Hi there, I am sending this to all vegas teams in order to collect information to make decisions on how we should configure github.com for Tor teams use.
To be clear - we are not replacing hosting our own git repo for github.com.
We are considering using it as a synced repo for other means (more information below).
Please answer this as soon as you can so we can get things organized :) and projects that want to use it can move on to use it.
thanks! isabela
background:
This history goes way back then I will do in the background I am providing here. If you want to know more ping (isa or maybe irc in general cuz isa doesn't know i tall either).
To make things short, we have been investigating options to improve our workflow and volunteers workflow. Network team has being doing a lot of that and recently decided to use github.com as a solution for, between other things:
* receive and review volunteers collaborations * review long pieces of code * use travis/CI testing from github.com infra
When doing it we saw that OONI is also using github.com in their workflow. And after the network team migrated to it, stem also start using it. With that, an instance of gitlab that we had for tests (oniongit) was only being used by the UX/Services teams. To consolidate how we do things, UX/Services teams decided to move to github.com too (and we will kill oniongit).
The idea here is to have github.com for volunteers patches and some of the stuff listed above that the network team is doing (if people want them) but we will:
* keep trac as our issue tracker (so all teams will continue to use trac tickets to coordinate their work) * our real repo will always be our repo (so we can only push to master on our repo and only us can do it)
There is more to what I am saying here, more configuration details and use cases you might want to talk about. That is why I am sending this survey, to learn more from all teams.
The goal here is to organize how tor does things with github and have this option available for teams to use. If you think your team doesn't need this you can just let us know in the survey.

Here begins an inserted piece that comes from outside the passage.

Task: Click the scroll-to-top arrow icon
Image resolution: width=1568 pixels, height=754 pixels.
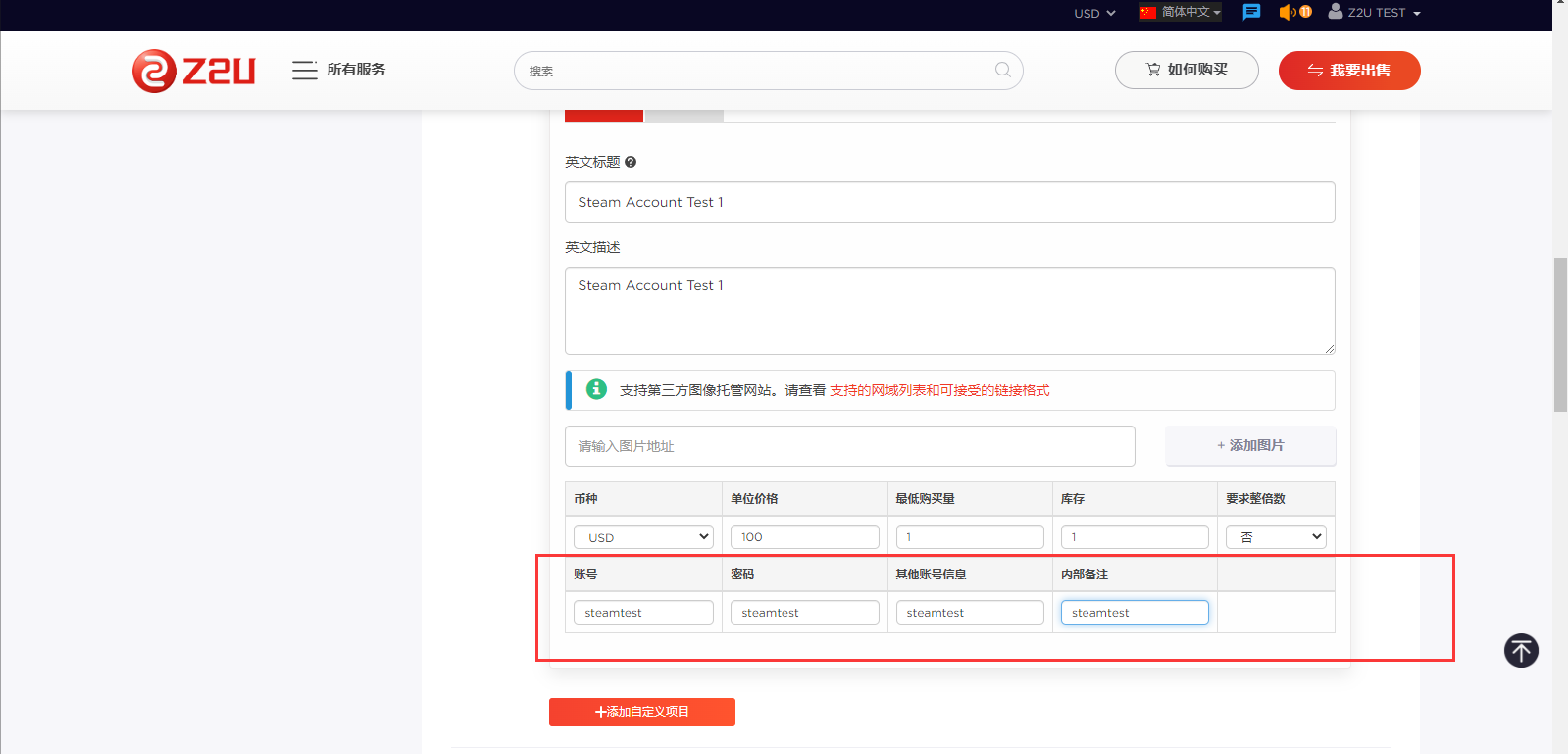Action: [x=1521, y=650]
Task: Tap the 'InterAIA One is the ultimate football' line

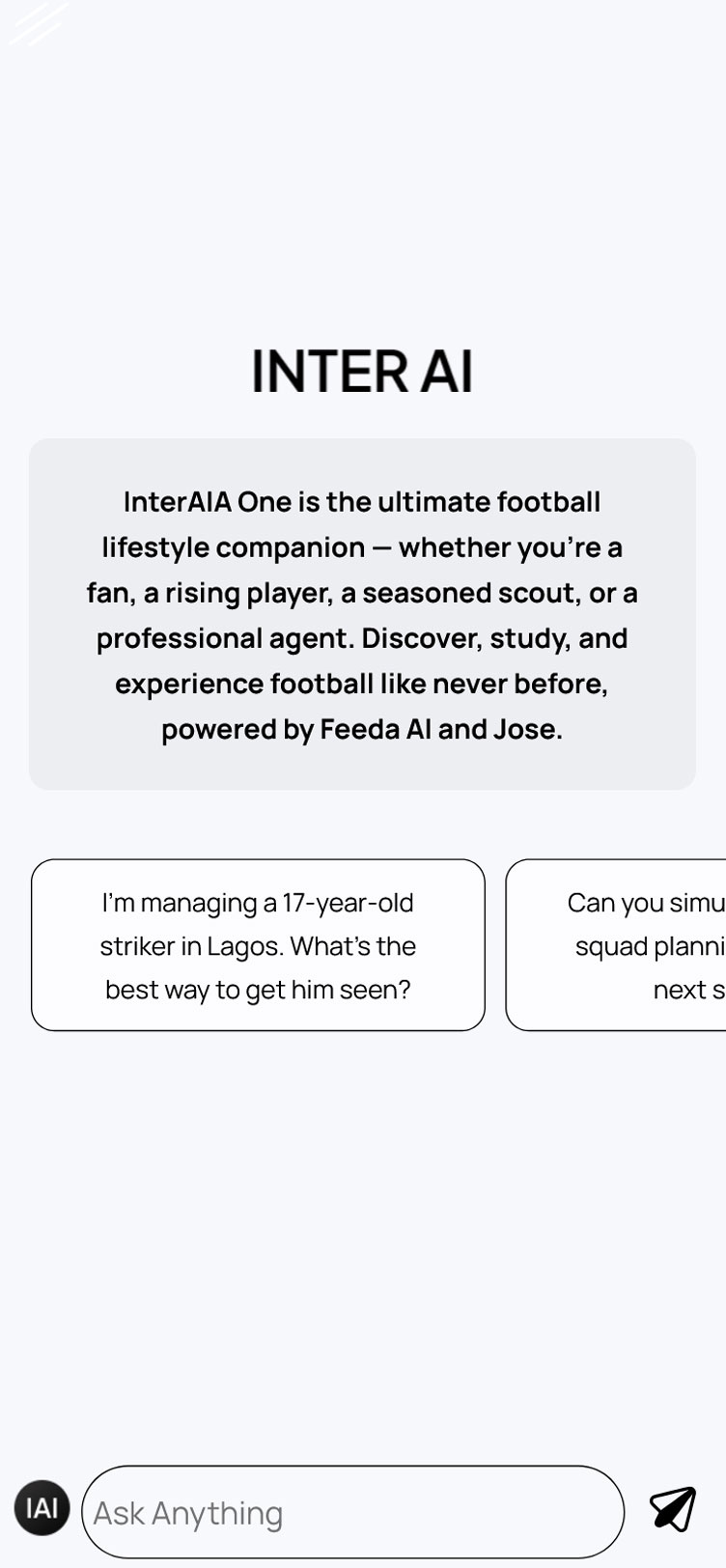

note: some configuration discussion is going on in this other pad: https://pad.riseup.net/p/Organizing-GitHub-and-Tor
survey:
Do you currently use github for anything? If yes, could you describe a bit how? Things like:
* What usernames your team members has on github? * What github projects is your team using? * What github repos? * Any special permissions configuration? * Do you sync what is there with tor's git? (gitweb) If so how?
If you are not using it yet, and could see a reason to start using it, please let us know:
* What would you answer for the above questions (for those who are already using it), you can write 'i would need a project named xxxx' for instance. * Is there anything else your team would need in order to be set up to use github?
isabela:
[snip]
survey:
Do you currently use github for anything? If yes, could you describe a bit how? Things like:
- What usernames your team members has on github?
- What github projects is your team using?
- What github repos?
- Any special permissions configuration?
- Do you sync what is there with tor's git? (gitweb) If so how?
As a team we don't use Github currently. There are some team members who have personal repositories on Github instead of using our own infrastructure for that, though.
If you are not using it yet, and could see a reason to start using it, please let us know:
- What would you answer for the above questions (for those who are already using it), you can write 'i would need a project named xxxx' for instance.
- Is there anything else your team would need in order to be set up to use github?
I think no one on the team is against trying it out at least. Furthermore, we have some folks who want to benefit from a good Github integration as it makes it e.g. much easier for them to contribute patches. Thus, I think we should offer that option in a way that we
a) expose our canonical Tor Browser related repos on Github (that is Torbutton, Tor Launcher, tor-browser-build, rbm, tor-browser) b) can do code reviews on Github if someone wants that c) can easily deal with pull requests against our mirrored Tor Browser repos on Github
I don't think we are at a point where we want to have a Github-only workflow just keeping the repos at out infrastructure. I fear the moment where M$ is banning Tor usage from Github for some arbitrary reason and then we are trying to scramble to our feet (assuming that all of us are actually dogfooding and are using Tor Browser/Tor to do their work). And, additionally, I at least am not convinced of using non-free tools to create free software.[1]